The boron-containing compound is not limited as long as it has at least one boron (B) in the molecule, and can be selected from, for example, a boron-based compound. Specific examples of the boron-containing compound include H ₃ BO ₃ , B ₂ H ₆ , B ₄ H ₁₀ , B ₅ H ₉ , B ₆ H ₁₀ , BI ₃ , NaBO ₂ , NaBH ₄ , Na ₂ B ₄ O ₇ And hydrates thereof, and the like. Specifically, the hydrate may be NaBO ₄ H ₂ O (meta-borate hydrate), NaBH ₄揃 4H ₂ O (boro-hydrate), or Na ₂ B ₄ O ₇揃 10H ₂ O (borax, tetra-borate hydrate) For example.

The boron component is not particularly limited, but may be used in an amount of, for example, 0.01 to 20 parts by weight based on 100 parts by weight of the separated carbon component. At this time, if the boron component is less than 0.01 part by weight, the effect of improving the hollow structure may be insignificant. If the boron component exceeds 20 parts by weight, the synergistic effect with excess use is not so large, which may be undesirable from the viewpoint of production cost. Considering this point, the boron component is preferably used in an amount of 0.04 to 10 parts by weight based on 100 parts by weight of the separated carbon component.

As described above, after the separated carbon component and the boron component are mixed, the heat treatment is performed. By this heat treatment, the ash component remaining in the carbon concentrate containing the separated carbon component, that is, the fullerene in a high content is removed. Further, by the heat treatment, the boron component is removed and removed, and the hollow structure of the fullerene is improved to the maximum. That is, through the high-temperature heat treatment, the fullerene has a high purity due to the removal of the ash component while maximizing the hollow structure (coplanarity) by removing the boron component, and thus has excellent electrical characteristics. More specifically, the resistance is lowered by high purity and has excellent electric conductivity. In addition, the hollow structure (coplanarity) is maximized and has a high specific surface area, which improves capacity and energy density when applied to an electrode of an electrochemical device.

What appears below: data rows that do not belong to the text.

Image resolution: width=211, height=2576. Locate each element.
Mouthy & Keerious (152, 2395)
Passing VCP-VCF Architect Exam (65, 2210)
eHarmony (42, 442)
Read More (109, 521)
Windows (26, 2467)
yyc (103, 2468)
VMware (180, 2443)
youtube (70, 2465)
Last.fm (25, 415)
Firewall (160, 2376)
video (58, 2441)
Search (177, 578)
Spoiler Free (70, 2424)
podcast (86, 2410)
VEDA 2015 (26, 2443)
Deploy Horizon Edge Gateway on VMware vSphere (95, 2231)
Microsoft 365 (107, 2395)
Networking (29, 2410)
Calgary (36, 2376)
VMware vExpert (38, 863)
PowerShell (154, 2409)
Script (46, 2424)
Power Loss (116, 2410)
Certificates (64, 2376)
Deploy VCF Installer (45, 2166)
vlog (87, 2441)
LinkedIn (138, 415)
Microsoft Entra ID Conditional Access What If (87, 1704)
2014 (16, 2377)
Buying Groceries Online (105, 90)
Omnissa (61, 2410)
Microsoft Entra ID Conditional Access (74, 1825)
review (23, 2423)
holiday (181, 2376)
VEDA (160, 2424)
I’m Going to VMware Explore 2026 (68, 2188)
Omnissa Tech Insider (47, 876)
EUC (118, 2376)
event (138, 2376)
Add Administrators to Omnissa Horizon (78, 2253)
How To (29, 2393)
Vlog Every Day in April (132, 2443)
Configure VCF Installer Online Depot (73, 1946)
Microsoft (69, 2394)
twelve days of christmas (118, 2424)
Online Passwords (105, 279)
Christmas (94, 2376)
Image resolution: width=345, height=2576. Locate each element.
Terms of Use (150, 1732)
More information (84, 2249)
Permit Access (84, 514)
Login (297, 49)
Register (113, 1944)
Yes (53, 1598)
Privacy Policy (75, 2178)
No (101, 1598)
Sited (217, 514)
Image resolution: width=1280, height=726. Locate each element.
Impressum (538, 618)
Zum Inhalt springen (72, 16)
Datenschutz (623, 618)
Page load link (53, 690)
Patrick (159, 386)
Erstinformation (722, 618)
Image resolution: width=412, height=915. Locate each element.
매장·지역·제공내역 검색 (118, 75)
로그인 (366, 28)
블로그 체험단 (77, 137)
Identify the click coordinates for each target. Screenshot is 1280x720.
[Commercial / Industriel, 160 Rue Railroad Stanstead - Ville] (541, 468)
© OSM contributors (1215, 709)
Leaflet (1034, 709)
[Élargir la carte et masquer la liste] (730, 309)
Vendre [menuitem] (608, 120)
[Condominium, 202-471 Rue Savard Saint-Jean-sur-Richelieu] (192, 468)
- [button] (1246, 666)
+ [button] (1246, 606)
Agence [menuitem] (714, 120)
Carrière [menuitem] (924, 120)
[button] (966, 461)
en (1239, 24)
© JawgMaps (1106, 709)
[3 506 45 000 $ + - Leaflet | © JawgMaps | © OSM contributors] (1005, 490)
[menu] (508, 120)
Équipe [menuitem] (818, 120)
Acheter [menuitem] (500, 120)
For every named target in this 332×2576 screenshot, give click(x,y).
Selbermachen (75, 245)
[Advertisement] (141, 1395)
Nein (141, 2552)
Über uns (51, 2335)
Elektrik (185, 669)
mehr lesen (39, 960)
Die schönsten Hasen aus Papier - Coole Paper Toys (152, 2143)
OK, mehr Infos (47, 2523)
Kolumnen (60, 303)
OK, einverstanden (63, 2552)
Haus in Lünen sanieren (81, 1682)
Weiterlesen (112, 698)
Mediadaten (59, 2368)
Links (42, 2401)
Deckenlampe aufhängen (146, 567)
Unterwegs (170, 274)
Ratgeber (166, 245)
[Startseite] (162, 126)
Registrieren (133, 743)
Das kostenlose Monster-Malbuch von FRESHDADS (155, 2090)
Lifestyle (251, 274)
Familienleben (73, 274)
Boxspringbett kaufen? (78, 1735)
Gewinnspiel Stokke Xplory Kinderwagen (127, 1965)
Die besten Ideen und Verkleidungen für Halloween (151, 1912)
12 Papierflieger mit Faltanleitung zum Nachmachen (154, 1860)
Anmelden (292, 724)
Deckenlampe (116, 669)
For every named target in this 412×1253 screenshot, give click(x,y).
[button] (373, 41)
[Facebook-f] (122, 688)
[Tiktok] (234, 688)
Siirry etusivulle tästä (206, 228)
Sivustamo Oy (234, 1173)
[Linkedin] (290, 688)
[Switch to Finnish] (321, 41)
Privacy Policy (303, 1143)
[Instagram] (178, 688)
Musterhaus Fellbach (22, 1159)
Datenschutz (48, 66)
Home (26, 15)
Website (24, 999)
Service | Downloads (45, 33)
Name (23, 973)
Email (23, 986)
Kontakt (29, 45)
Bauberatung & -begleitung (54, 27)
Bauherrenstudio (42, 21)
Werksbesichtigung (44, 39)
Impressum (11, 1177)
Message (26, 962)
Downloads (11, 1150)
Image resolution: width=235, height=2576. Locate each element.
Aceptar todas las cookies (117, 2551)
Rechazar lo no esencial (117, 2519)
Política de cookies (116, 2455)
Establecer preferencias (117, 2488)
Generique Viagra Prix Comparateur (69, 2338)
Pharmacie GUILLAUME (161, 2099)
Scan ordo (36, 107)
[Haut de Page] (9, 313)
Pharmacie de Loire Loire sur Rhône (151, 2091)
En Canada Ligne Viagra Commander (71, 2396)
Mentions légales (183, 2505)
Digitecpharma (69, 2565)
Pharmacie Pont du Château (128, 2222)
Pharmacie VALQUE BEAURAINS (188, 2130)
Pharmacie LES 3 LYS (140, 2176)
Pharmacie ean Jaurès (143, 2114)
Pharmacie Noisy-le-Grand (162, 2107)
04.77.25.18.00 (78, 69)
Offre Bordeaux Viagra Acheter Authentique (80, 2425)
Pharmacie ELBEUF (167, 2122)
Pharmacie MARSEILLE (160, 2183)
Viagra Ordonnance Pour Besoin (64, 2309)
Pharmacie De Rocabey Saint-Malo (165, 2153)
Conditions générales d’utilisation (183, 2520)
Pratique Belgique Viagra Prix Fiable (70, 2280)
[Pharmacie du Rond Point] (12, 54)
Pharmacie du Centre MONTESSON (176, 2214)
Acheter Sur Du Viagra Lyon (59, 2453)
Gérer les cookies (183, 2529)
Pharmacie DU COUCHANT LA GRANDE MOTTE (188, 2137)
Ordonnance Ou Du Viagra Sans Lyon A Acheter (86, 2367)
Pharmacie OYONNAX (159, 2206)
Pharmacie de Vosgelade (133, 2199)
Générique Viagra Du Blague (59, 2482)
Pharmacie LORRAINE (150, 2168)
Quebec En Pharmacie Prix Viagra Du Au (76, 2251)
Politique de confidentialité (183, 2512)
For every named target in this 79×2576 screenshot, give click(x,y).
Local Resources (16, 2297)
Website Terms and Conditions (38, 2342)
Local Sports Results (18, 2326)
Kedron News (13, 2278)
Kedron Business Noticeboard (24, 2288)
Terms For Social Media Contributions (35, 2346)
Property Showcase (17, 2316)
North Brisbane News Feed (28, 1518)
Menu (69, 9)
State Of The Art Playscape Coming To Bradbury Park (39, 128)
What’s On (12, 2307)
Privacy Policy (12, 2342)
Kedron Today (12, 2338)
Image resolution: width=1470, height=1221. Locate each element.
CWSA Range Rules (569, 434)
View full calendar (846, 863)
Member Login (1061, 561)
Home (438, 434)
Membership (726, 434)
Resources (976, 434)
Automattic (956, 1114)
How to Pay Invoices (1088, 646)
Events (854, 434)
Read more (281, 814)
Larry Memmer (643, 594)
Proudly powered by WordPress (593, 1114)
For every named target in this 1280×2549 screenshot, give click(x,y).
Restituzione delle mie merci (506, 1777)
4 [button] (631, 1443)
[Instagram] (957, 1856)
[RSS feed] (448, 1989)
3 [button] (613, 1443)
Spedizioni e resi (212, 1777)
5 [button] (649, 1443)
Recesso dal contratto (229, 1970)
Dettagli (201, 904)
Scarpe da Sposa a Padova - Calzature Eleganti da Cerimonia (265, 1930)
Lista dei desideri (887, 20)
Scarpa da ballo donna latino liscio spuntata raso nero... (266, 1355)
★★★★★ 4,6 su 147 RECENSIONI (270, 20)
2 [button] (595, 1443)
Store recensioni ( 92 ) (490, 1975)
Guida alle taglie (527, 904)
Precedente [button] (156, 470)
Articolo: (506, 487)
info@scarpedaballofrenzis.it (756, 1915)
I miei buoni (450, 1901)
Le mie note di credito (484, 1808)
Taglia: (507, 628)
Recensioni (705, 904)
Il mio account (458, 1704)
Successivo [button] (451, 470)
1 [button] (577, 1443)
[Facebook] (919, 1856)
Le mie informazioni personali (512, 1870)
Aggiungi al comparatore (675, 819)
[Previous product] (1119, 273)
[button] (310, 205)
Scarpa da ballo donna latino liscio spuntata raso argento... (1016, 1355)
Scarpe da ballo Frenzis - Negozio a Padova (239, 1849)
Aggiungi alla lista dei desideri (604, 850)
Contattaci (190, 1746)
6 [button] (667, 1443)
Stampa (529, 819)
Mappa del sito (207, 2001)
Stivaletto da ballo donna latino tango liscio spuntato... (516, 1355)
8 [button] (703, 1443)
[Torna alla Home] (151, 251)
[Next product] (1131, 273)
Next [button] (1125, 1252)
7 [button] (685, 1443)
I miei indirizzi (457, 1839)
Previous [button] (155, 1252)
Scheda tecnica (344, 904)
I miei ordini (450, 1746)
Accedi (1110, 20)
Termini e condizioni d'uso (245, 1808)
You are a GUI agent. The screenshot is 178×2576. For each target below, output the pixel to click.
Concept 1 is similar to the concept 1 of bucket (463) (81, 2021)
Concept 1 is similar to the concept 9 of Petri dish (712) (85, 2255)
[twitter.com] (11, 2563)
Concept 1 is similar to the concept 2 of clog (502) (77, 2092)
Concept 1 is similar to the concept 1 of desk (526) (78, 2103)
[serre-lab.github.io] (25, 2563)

The heat treatment temperature is not limited as long as it can remove the ash component and the boron component. The heat treatment temperature may vary depending on the type of natural minerals and boron components, but is preferably 850 ° C or higher for good electrical conductivity. More specifically, the heat treatment temperature is 850 ~ 3,000 ℃ is good. At this time, when the heat treatment temperature is lower than 850 ° C, it may be difficult to effectively remove the ash component and the boron component. If the heat treatment temperature exceeds 3,000 DEG C, the fullerene structure may be destroyed and there is a fear of graphitization. In consideration of electric conductivity, 1,200 DEG C or more is preferable, and more preferable is 2,800 DEG C or more. More specifically, the heat treatment is preferably carried out at a temperature of 2,800 to 3,000 ° C.

The heat treatment may be performed in an inert atmosphere such as, but not limited to, nitrogen (N ₂ ), argon (Ar), and helium (He) gas. The heat treatment time may vary depending on the heat treatment temperature, but can be, for example, 10 minutes to 72 hours.

According to an exemplary aspect of the present invention, the grinding process can be further performed after the above heat treatment is performed. That is, the third step includes at least a heat treatment step, and may optionally further include a grinding step.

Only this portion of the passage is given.